Synology: The Hidden Cost of Affordable Storage
Discover how Church of the Resurrection transformed their video production workflow by switching from Synology to creative.space, reclaiming valuable creative time.
By Nick Anderson, Product Manager for creative.space at DigitalGlue
Sandy Thailing didn’t get into video production to manage file transfers.
As the Video Production Manager at Church of the Resurrection, one of the largest Methodist congregations in the country, Sandy and his team are responsible for crafting engaging, meaningful content that reaches thousands every week. What Sandy didn’t anticipate was spending significant portions of his day managing storage infrastructure instead of producing great content.
Before implementing creative.space, Church of the Resurrection relied on Synology for their centralized storage. On paper, Synology appeared ideal—cost-effective, expandable, and easy to deploy. For simple file sharing or backup, it was perfect. But the video team’s workflow quickly exposed a fundamental limitation:
Synology centralizes storage the way cloud solutions do—by creating an intermediary place where files can be stored and retrieved. For a team of video editors working directly off shared media, this meant every single collaborator had to download their own copy of footage to their local machine before editing. Each collaborator multiplied the required storage capacity, creating multiple redundant copies.
“There was a lot of dragging files from one hard drive to another for someone to work on and then dragging them back,” said Dan Leafblad, Senior Networking Administrator. “The storage arrays we had weren’t really designed for editing directly over the network.”
This workflow wasn’t just inefficient—it carried a hidden tax on productivity and creativity. With each new project, team members spent hours juggling storage, downloading massive files, verifying versions, and troubleshooting connectivity issues. Time that should have been spent editing, refining, and storytelling was instead lost to technical overhead.
Synology was—and still is—valuable as affordable nearline storage. Church of the Resurrection continues to leverage their existing investment by using it as an archive or intermediate storage tier. Creative.space even integrates smoothly with their Synology environment, providing shareable direct links to every file and folder via a simple Ingest page.
But the true transformation came when the team implemented creative.space as their primary storage. Files no longer needed to be downloaded locally to every workstation.
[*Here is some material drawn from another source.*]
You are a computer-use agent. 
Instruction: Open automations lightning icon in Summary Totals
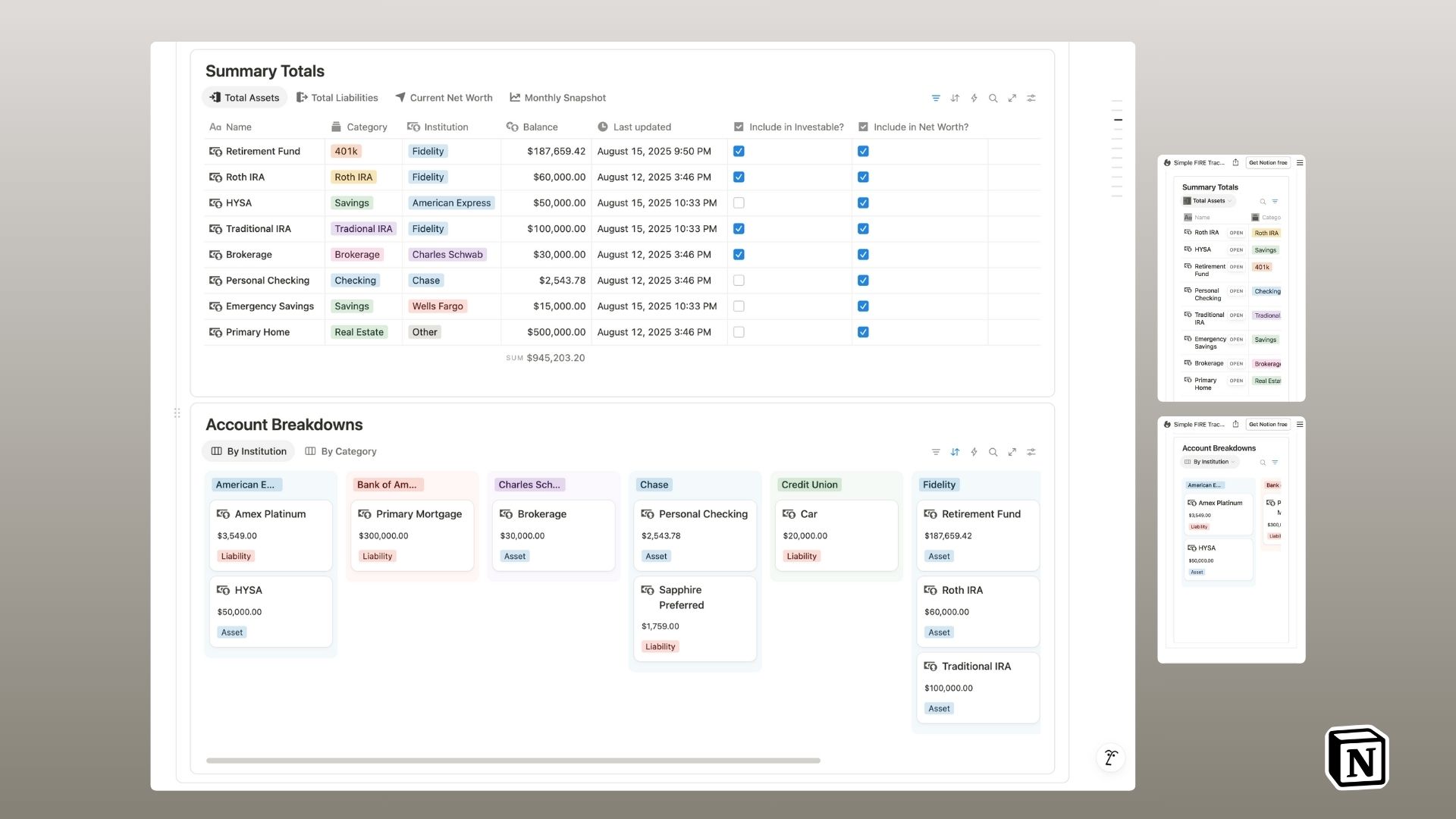click(x=974, y=98)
Editors simply clicked a link and began working instantly, directly from the centralized, high-performance storage.
The result? A significant drop in management time and an immediate boost in creative productivity.
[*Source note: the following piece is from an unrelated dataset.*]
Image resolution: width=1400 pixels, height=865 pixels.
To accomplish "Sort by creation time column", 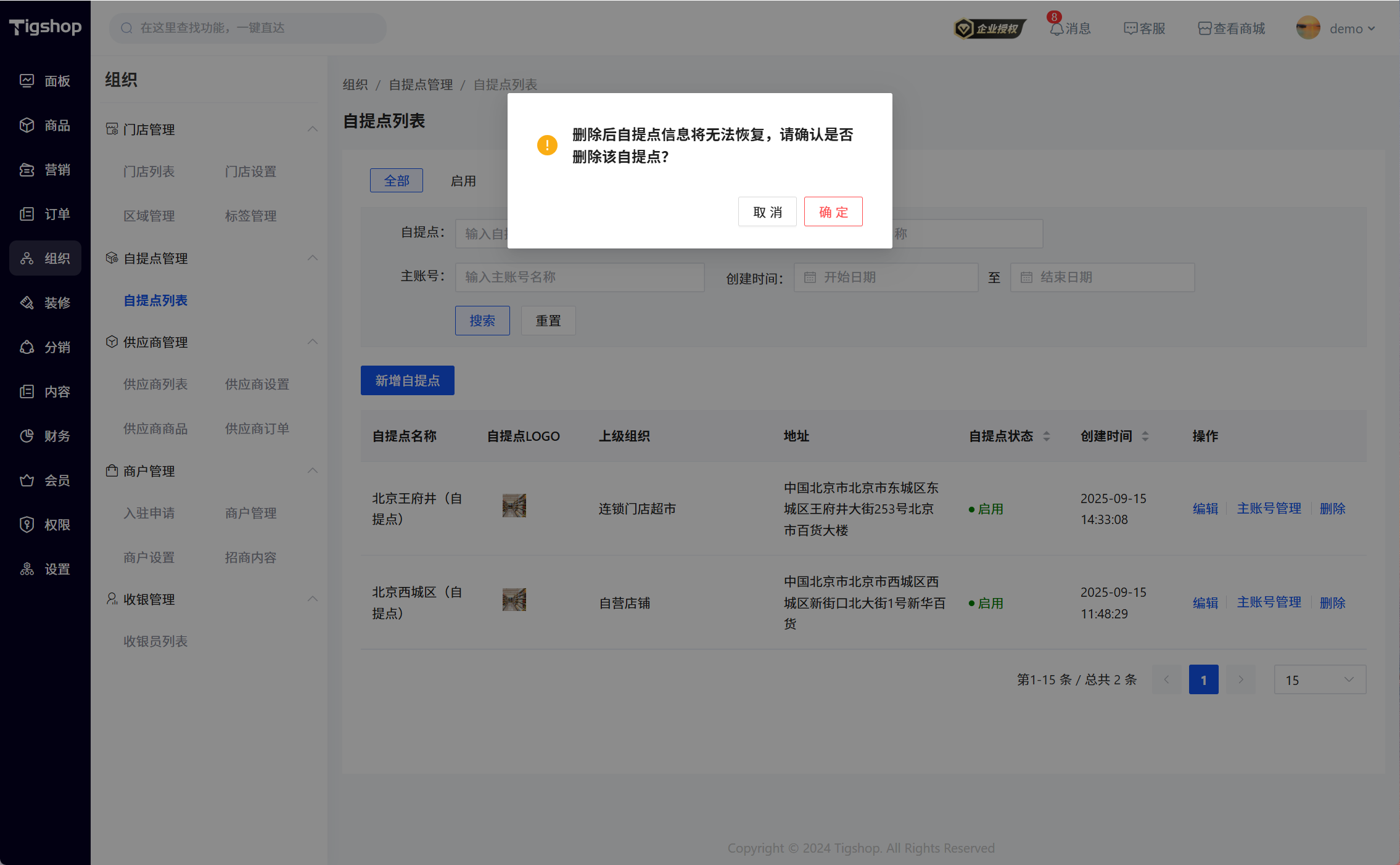I will [x=1145, y=436].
“We’ve literally gone from spending 15 to 18 minutes down to about two minutes managing storage-related tasks,” Sandy noted. That seemingly modest improvement translates into hours reclaimed every week—hours now dedicated entirely to creativity, storytelling, and engaging their community.
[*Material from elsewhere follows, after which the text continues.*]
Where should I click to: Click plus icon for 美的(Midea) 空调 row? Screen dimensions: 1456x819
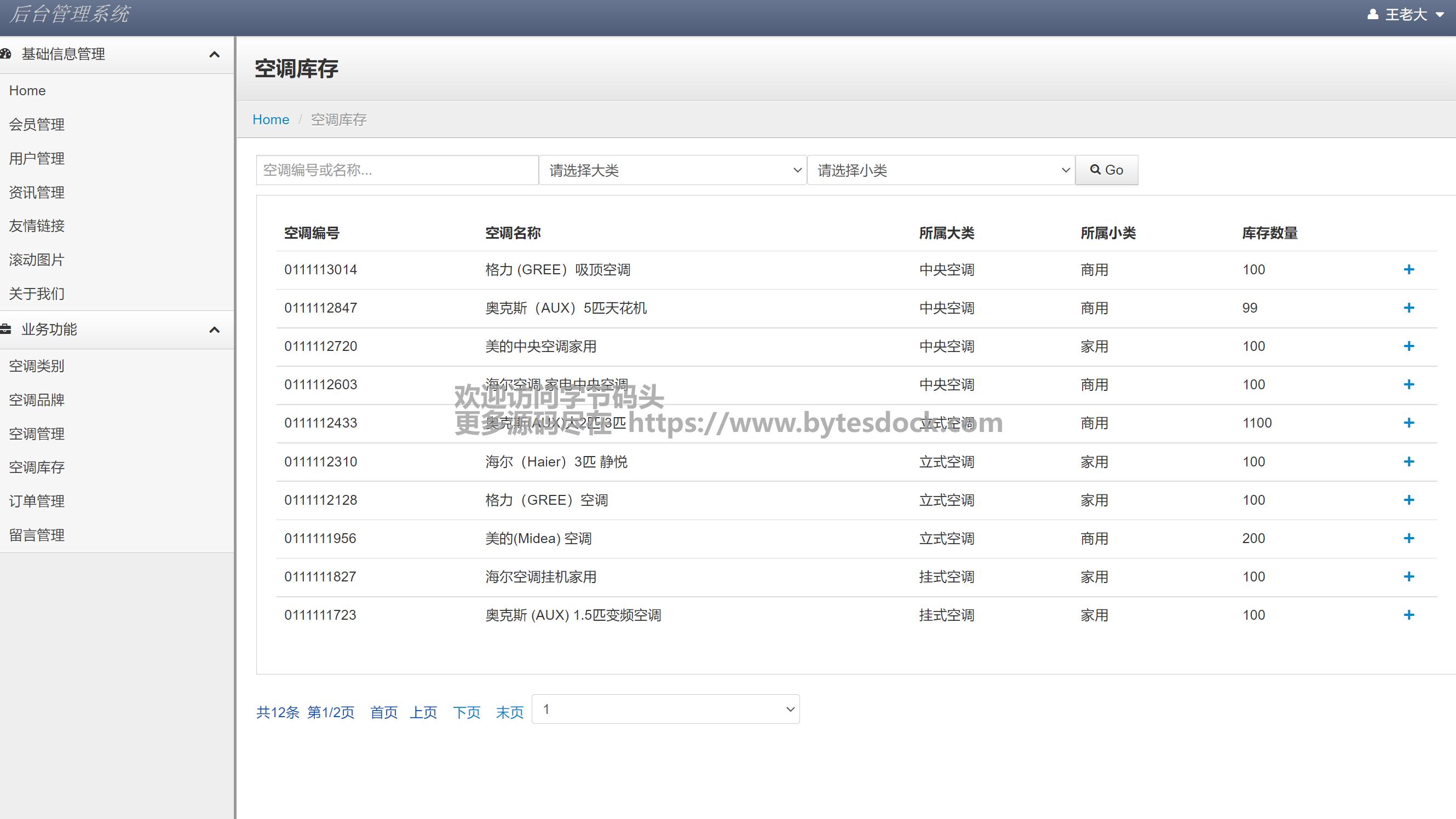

Church of the Resurrection’s experience underscores a crucial point: affordable storage isn’t always cost-effective once the hidden taxes of workflow complexity and redundancy are factored in. Creative teams don’t just need storage solutions—they need solutions that actively remove complexity and free them to focus exclusively on their craft.
Creative.space doesn’t merely reduce complexity; it removes it entirely, ensuring that teams like Sandy’s never need to think about storage again. And that, ultimately, is the real measure of a successful storage solution. Sandy summed it up best: “We’d spent years searching for the right solution, and now, because of the time creative.space has saved us, we’re on track to make back our investment within the year.”
In short, while Synology storage has its place, creative.space proved that investing in a purpose-built solution doesn’t just save files—it saves time.